According to a November 2020 VCU study, the metro Richmond area is the only area of the state with “severe” school segregation along racial lines.

Police-community relations are still marked by widespread distrust, and for continuing good reasons.

Why, despite a historic rise in consciousness about racism, hasn’t life gotten better for poor and working-class Richmonders, the majority of whom are African-American and Latino?

The problem is systemic. The mayor and city council oversee a city with an aging infrastructure and great financial needs, but a limited tax base. Valuable land that could be generating revenue is occupied by tax-exempt state and federal institutions and hundreds of houses of worship and nonprofits. State law forbids the annexation of surrounding county land without permission from the counties, which aren’t going to agree to that until the city’s poverty is spread around regionally.

Richmond might have been able to invest in new revenue-producing projects, but former Mayor Dwight Jones maxed out the city’s credit, leaving it chasing after schemes that have to provide super-profits for corporate partners. And those politically charged schemes aren’t always successful.

The Navy Hill debacle was too pro-Dominion to get past a voter-sensitive city council. The next plan, to extract tax money from the poor in the form of casino losses, was voted down in a referendum. The Diamond proposal has less popular opposition, so maybe that one will pass, especially since it fits in with the real strategy for transforming poverty-stricken Richmond into a prosperous city.

At this point, it should be more than clear that the long-term goal is to drive out low-income residents and replace them with upper-middle-class professionals and empty nesters who can afford to buy or rent the condos sprouting up like mushrooms in areas like Manchester, Scott’s Addition and Shockoe Bottom.

On the one hand, the new condo dwellers are paying more real estate taxes, either directly as owners or indirectly as renters. This brings in new revenue. And on the other, poor and working-class Richmonders are forced to move out of town because of the destruction of public housing, speculator flipping in gentrifying neighborhoods and the reluctance of “developers” to build more affordable – and less profitable – housing. And as the poorer folks leave, with their kids, the city will be able to shrink the public school system.

Both trends will result in fuller city coffers and the possibility of lowering the city’s outrageously high real estate tax rate, which will lead to even more professionals and empty nesters buying housing in the city, resulting in a financially prosperous – and much whiter – Richmond. Already, the Black population, once the majority, is down to 46.1 percent of the city. (U.S. Census, July 2021)

And of course, this all means less and less political power for the Black and Latino communities, which also will be minorities in the counties for years to come.

Is there a solution? A way forward to a more just and equitable Richmond? Yes, but it would mean deep, structural changes.

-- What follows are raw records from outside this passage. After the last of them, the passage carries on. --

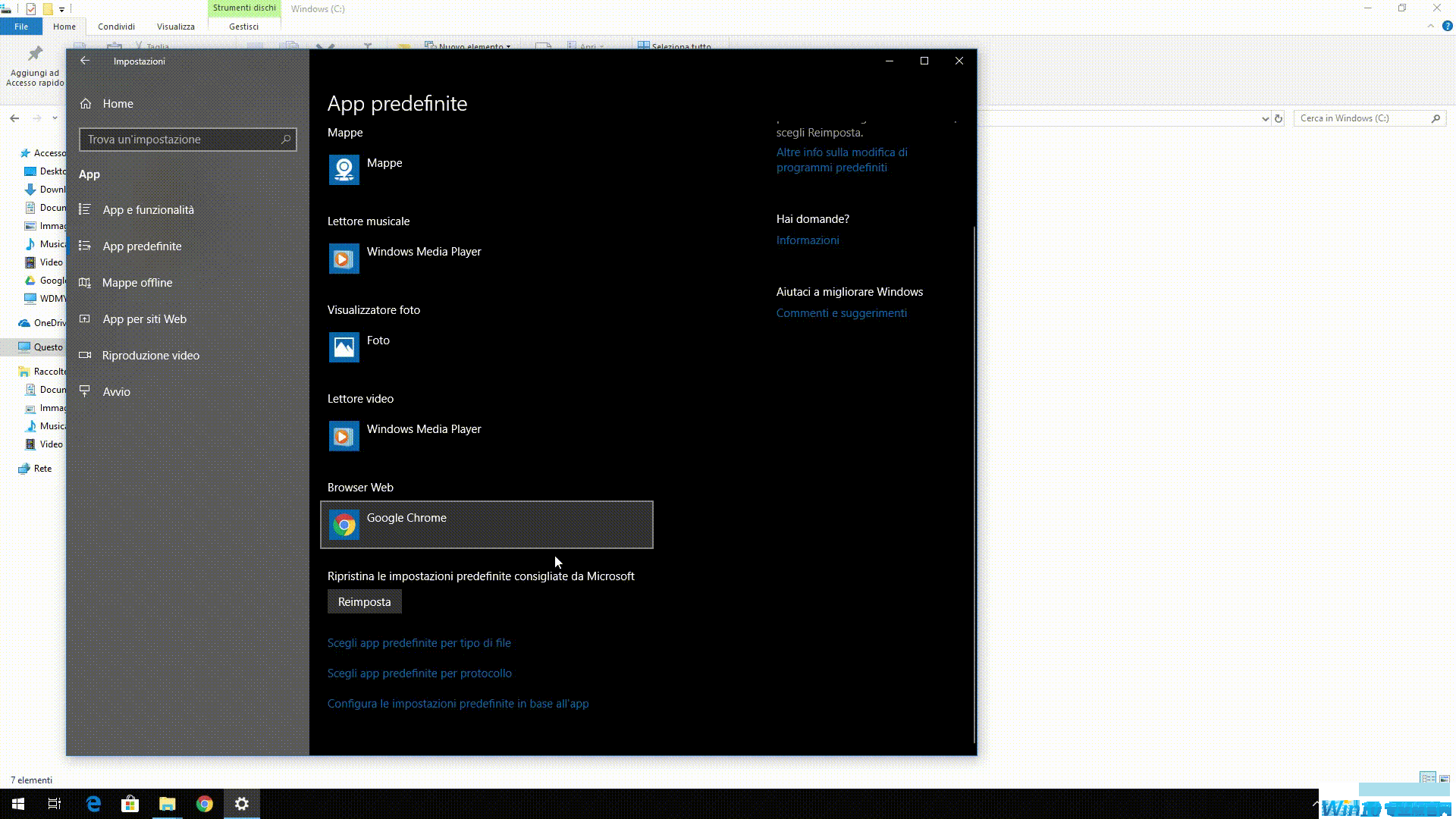Change the Google Chrome browser entry
This screenshot has width=1456, height=819.
(x=486, y=524)
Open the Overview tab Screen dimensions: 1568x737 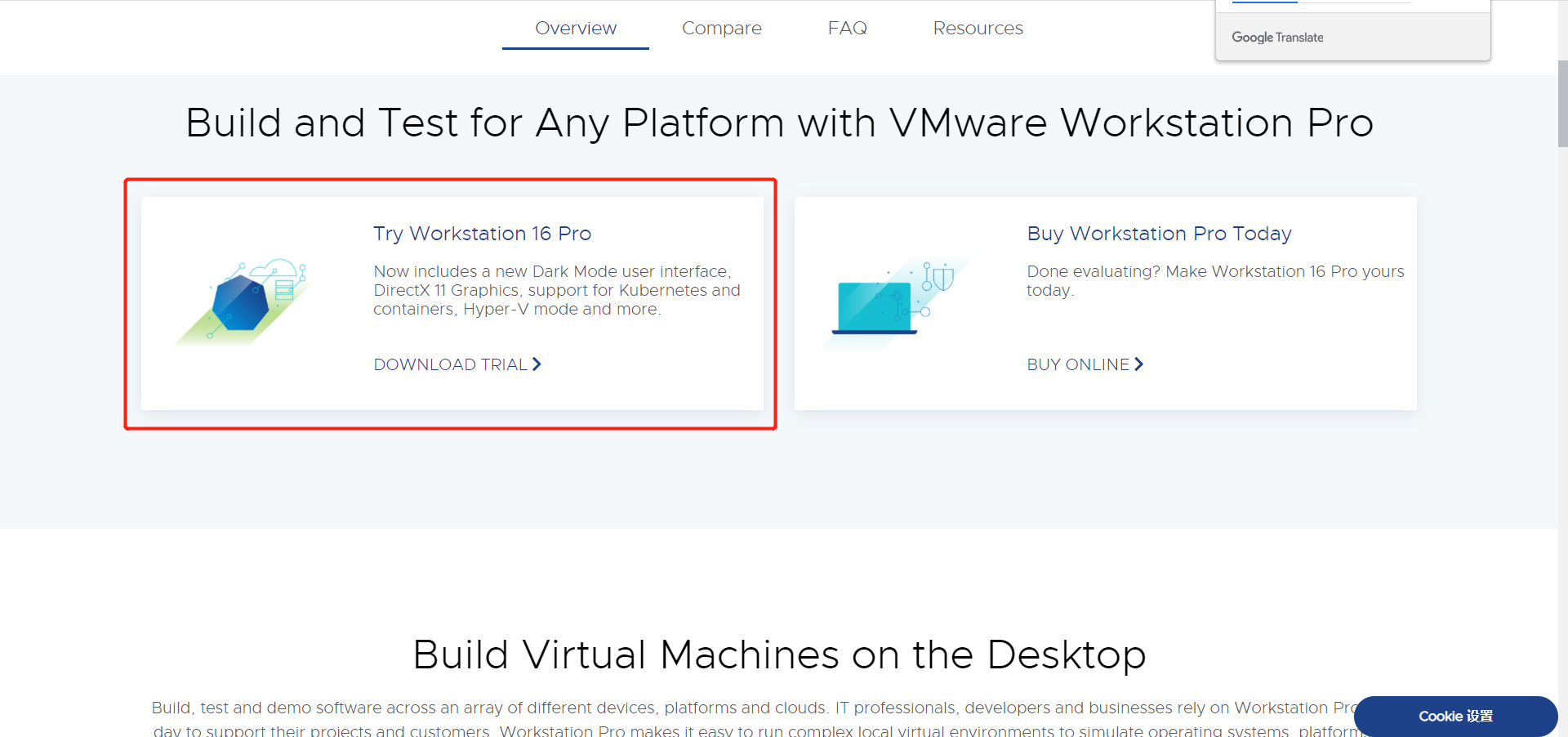pos(576,28)
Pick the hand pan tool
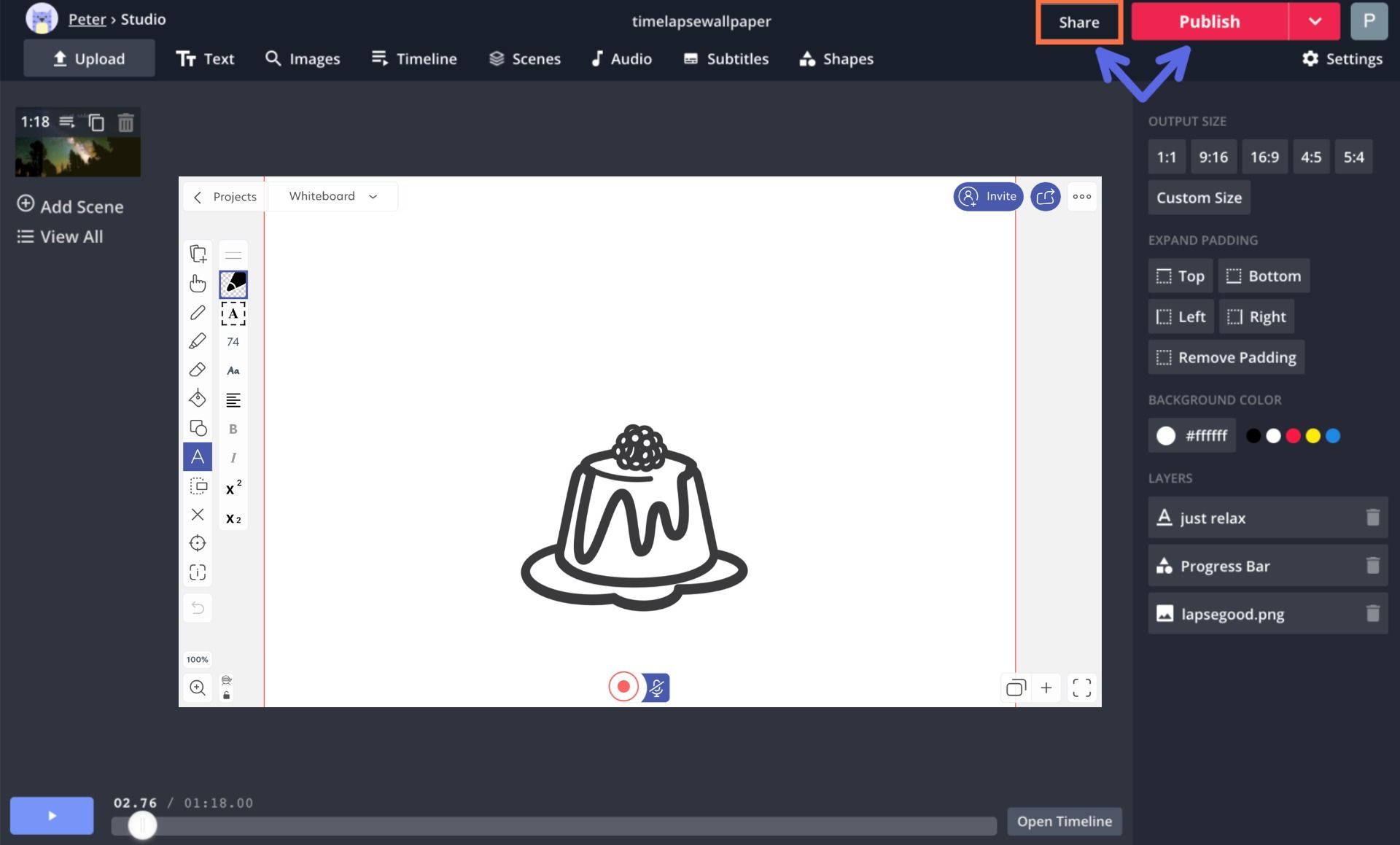Screen dimensions: 1400x845 [x=197, y=283]
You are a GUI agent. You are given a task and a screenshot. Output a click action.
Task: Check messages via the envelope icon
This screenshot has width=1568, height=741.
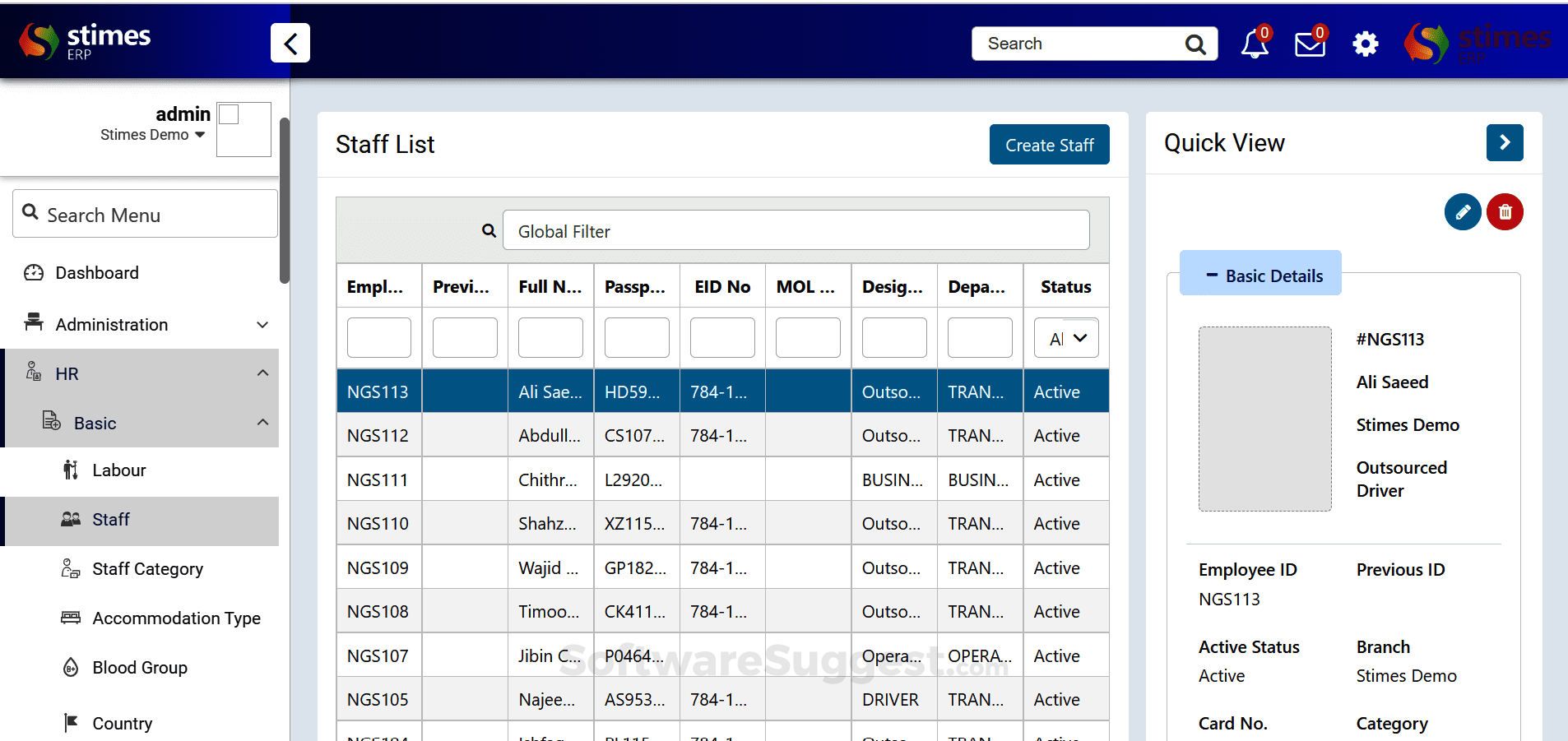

The state law forbidding city annexation must be changed so Richmond can follow the more prosperous path of other, more regional cities, like Charlotte. The formula for distributing state funds to public schools must be changed from one that favors more affluent school districts. The minimum wage must be raised to a living wage. “Developers” must be convinced to invest in really affordable housing. There needs to be tax relief for long-time elderly homeowners.

But for any of that to happen, there would have to be a strong, energetic and committed community movement demanding justice on a wide range of issues. Unfortunately, that movement doesn’t exist in Richmond today. Maybe it can still emerge, under the pressure of the simple desire to survive, but the near total silence over the ongoing destruction of public housing isn’t a hopeful sign.

So let’s feel good that some of Richmond’s more odious symbols of racism have been torn down, but at the same time admit that we still have a long way to go to see real changes in this city.